**EXTRACT PROVIDED**
• • • • •
Darryl Brent Waltz Jr. (born September 7, 1973) is an American politician and businessman. He served in the Indiana Senate from 2005 to 2017, representing southern Marion County and northern Johnson County which comprise the 36th Senate District of Indiana following his defeat of Senate Finance Chairman Larry Borst in the May 2004 Republican primary election. His investment banking company, The Baron Group, Inc., specializes in mergers, acquisitions, and capitalization of small to midsize private companies in the transportation and manufacturing industries. In 2016 Waltz announced he would not seek reelection in order to run for Indiana's 9th congressional district being vacated by Congressman Todd Young.  Waltz was unsuccessful in this campaign and subsequently indicted for violating federal campaign finance law.

Early life 
Darryl Brent Waltz Jr. was born in Indianapolis, Indiana on September 7, 1973 to Darryl Brent Waltz, Sr. and Geraldine Chaney Waltz. He is an only child.  His father was a senior vice president of an Indiana savings and loan. Waltz graduated from Center Grove High School in 1992 as a National Merit Scholar.  At 16, he became an Eagle Scout with bronze, silver, and gold palms. After high school, he attended Wabash College where he completed his degree as a history major with a minor in political science in 3 years.

Political career 
Three out of four of Waltz's great-grandfathers held elected office in Indiana and Kentucky. At the age of 26 he was elected an at-large member of the Johnson County Council in 2000. He was elected President of the Johnson County in 2003 and re-election his last year on the council in 2004.

In a political upset, Waltz unseated 36-year incumbent and Senate Finance Committee chairman Larry Borst in the 2004 Republican primary by just 34 votes—6,062 to 6,024. He defeated his Democratic opponent in the November 2004 election and was reelected to a second term in 2008. Subsequently, in 2012 he won re-election for a third term.
• • • • •
**DATA SEGMENT**

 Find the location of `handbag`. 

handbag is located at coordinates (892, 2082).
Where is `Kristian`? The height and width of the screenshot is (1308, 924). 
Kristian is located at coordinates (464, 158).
• • • • •
**DIRECTION**
Please echo the Darryl Brent Waltz Jr. text word for word from "Darryl Brent Waltz Jr. (born" to "campaign finance law.". The listing was taken from a separate source.

**RESPONSE TO THE TASK**
Darryl Brent Waltz Jr. (born September 7, 1973) is an American politician and businessman. He served in the Indiana Senate from 2005 to 2017, representing southern Marion County and northern Johnson County which comprise the 36th Senate District of Indiana following his defeat of Senate Finance Chairman Larry Borst in the May 2004 Republican primary election. His investment banking company, The Baron Group, Inc., specializes in mergers, acquisitions, and capitalization of small to midsize private companies in the transportation and manufacturing industries. In 2016 Waltz announced he would not seek reelection in order to run for Indiana's 9th congressional district being vacated by Congressman Todd Young.  Waltz was unsuccessful in this campaign and subsequently indicted for violating federal campaign finance law.